• PROVIDED PASSAGE:
○ ○ ○ ○ ○ ○ ○
Steam Hardware Survey Shows Impressive gains for AMD
There are some interesting movements to see in the Steam hardware survey, AMD is on the move with Ryzen, as numbers are rising in statistically significant numbers. A bit expected as recent earnings indicated already that their sales are on the rise.
The Steam hardware survey shows all relevant technical data from DX adoption to GPU but also market share of processors. The numbers are big, and for anything to move statistical, numbers need to be even bigger.
When you compare the data with a couple of months ago, AMD has risen in double numbers on the Windows platform, AMD is now touching nearly 16% market share in April, that was a 8% back in January. This new data all is pretty much excluding the new Ryzen 2000 release. It is good to see AMD take back what was once theirs.
Also interesting is the GPU side of things, here AMD gained share as well. It moved from nearly 11% upwards to 15%. Nvidia drops a bit, but that likely this all is related to GPU shortages due to the crypto mining craze in the past half year.
○ ○ ○ ○ ○ ○ ○
• DATA EXTRACT:
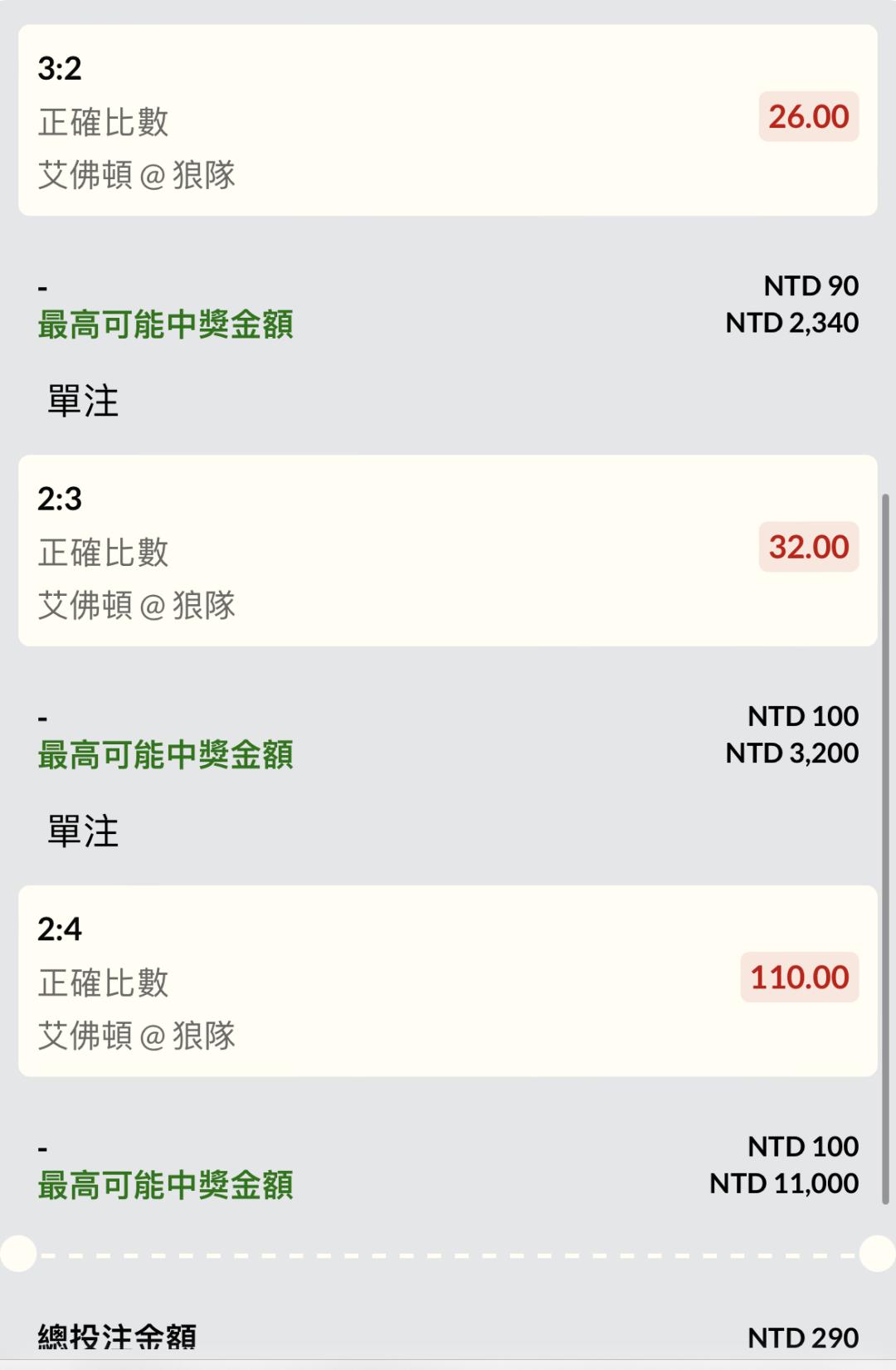Image resolution: width=896 pixels, height=1370 pixels.
Task: Click 艾佛頓 @ 狼隊 in the 2:4 card
Action: coord(137,1036)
○ ○ ○ ○ ○ ○ ○
• DIRECTIONS:
• A. List every percentage figure given in the Steam hardware survey article.
• B. Write the next part of the Steam hardware survey article, picking up after its last sentence.

• RESPONSES FOR EACH TASK:
• A.
- nearly 16%
- 8%
- nearly 11%
- 15%

• B.
On that topic, the Steam numbers obviously only reflect the PC gaming side of sales and market share. How the dynamic is with cryptoming sales in effect, we do not know.
The survey also shows a strong increase in the Windows 10 64-bit adoption rate, 53% of the users has got it installed. Most people still have a four-core processor, however, that is on the decline by 8% in just one month. The majority of people have a GeForce GTX 1060 is dedicated graphics card and 61% of the Steam'ers game at a resolution of 1920x1080.
Fun facts ;)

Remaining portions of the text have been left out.